Inoltre, recenti studi di psicologia sociale hanno dimostrato che la gratitudine è legata a livelli inferiori di ostilità e aggressività. Quando le persone stanno provando gratitudine, sono circa il 20-30% meno probabilità di essere infastidite, irritate e aggressive. Sono meno suscettibili ad avere i loro sentimenti feriti e, quando i loro sentimenti sono feriti, hanno meno probabilità di reagire. Anni fa, una persona molto saggia ha detto che la gratitudine è un vaccino, un antitossico e un antisettico.

3. La gratitudine ci spinge a contribuire di più alla nostra organizzazione

Una considerevole ricerca ha dimostrato gratitudine come driver del comportamento "prosociale" (gentile e utile). Una recente revisione di oltre 50 studi ha rilevato che la gratitudine è ancor più strettamente legata ai comportamenti prosociali rispetto alla felicità o all'empatia. Non sorprendentemente, quindi, le persone riconoscenti rendono i cittadini meglio strutturati. È più probabile che si offrano volontari per compiti di lavoro extra, prendi tempo per guidare i colleghi, essere compassionevoli quando qualcuno ha problemi e incoraggiare e lodare gli altri. Le persone grate praticano comportamenti che rientrano nella categoria di essere un buon cittadino. Sul posto di lavoro, la gratitudine ispira i dipendenti a essere utili e li dissuade dall'impegnarsi in comportamenti dannosi.

Al di là della sfera sociale del lavoro, la gratitudine spinge anche prestazioni migliori nel dominio cognitivo: le persone grate hanno maggiori probabilità di essere creative a lavoro. La gratitudine promuove il pensiero innovativo, la flessibilità, l'apertura, la curiosità e l'amore per l'apprendimento. Le persone riconoscenti hanno interesse ad apprendere nuove informazioni e competenze e cercano opportunità per imparare e svilupparsi. (In effetti, uno studio molto pubblicizzato del 2015 ha rilevato che su 24 punti di forza del carattere, l'amore per l'apprendimento e la gratitudine erano i più forti predittori del benessere generale.)

Willibald Ruch ei suoi colleghi dell'Università di Zurigo hanno recentemente proposto un nuovo modello organizzativo in cui i membri del team rientrano in uno dei sette ruoli: creatore di idee, raccoglitore di informazioni, decisore, implementatore, influencer, energizzante o relationship manager. Hanno scoperto che le persone riconoscenti erano probabilmente "creatori di idee": riuscivano a sviluppare idee nuove e innovative e a raggiungere soluzioni in modi non convenzionali.
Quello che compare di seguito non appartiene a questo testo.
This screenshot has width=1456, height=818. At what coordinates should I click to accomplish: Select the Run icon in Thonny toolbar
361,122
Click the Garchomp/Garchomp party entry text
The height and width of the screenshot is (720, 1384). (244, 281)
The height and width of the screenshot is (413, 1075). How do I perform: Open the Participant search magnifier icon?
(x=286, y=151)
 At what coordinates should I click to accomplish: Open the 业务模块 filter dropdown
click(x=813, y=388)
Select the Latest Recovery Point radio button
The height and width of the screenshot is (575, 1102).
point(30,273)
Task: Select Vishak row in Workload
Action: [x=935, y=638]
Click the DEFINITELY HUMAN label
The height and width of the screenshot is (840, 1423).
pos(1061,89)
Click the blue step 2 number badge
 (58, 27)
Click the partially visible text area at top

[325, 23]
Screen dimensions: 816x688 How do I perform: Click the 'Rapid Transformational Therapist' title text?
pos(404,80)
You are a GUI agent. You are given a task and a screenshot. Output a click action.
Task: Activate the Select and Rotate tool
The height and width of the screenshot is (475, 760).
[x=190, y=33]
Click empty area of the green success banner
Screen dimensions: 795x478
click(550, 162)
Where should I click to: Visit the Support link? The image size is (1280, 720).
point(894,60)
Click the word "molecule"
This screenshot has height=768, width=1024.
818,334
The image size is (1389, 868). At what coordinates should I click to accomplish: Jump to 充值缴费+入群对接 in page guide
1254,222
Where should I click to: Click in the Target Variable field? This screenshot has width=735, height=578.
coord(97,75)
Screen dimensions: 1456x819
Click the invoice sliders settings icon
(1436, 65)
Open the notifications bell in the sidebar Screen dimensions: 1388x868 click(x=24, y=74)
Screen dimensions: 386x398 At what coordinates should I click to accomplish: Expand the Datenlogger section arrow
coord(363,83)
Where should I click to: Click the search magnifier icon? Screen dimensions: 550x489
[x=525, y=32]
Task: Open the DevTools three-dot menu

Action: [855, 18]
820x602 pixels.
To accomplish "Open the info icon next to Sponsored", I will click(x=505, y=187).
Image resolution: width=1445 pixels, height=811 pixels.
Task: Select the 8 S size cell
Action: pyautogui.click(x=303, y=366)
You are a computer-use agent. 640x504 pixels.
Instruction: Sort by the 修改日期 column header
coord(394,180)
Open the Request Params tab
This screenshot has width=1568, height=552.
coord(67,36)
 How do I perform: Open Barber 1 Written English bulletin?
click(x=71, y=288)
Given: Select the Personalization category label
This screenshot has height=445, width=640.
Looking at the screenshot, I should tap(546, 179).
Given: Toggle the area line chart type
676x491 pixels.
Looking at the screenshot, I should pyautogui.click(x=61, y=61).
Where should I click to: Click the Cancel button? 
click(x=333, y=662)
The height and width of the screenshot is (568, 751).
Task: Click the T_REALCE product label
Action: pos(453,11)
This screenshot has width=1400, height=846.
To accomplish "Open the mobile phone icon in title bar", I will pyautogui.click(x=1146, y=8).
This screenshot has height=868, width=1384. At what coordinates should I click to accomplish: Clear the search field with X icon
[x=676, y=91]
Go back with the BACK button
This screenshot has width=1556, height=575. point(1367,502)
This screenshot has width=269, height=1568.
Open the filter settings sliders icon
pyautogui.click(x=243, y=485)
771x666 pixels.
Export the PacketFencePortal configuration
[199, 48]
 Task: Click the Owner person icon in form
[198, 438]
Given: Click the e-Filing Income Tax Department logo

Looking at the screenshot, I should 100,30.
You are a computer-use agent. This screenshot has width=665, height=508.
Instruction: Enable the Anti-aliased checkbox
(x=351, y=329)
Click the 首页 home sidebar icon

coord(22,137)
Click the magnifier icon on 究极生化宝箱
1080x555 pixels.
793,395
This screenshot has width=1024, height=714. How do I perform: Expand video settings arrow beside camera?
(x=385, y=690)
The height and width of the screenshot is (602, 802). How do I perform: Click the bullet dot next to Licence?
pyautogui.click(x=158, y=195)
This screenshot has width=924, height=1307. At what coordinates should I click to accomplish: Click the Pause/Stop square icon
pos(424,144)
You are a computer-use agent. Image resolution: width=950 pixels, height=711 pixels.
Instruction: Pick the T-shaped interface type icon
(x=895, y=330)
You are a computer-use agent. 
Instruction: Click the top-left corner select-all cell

Queste prime scoperte sono promettenti, ma la ricerca sistematica sulla gratitudine sul posto di lavoro è iniziata solo di recente. Rimane ancora molto lavoro: Ryan Fehr, professore di management presso l'Università di Washington, ha recentemente proposto 17 ipotesi testabili per spostare avanti la ricerca sulla gratitudine sul posto di lavoro.

Ma letteralmente non puoi esagerare con la mano della gratitudine; la mente grata raccoglie enormi benefici in ogni ambito della vita che è stato esaminato finora. Esistono innumerevoli modi in cui la gratitudine può ripagare sul posto di lavoro. Come ho scritto in Il piccolo libro di ringraziamento , la gratitudine è "la sostanza che migliora le prestazioni".

Questo articolo è stato adattato da Greater Good, la rivista online del Greater Good Science Center di UC Berkeley, uno dei partner di Visualizza l'articolo originale.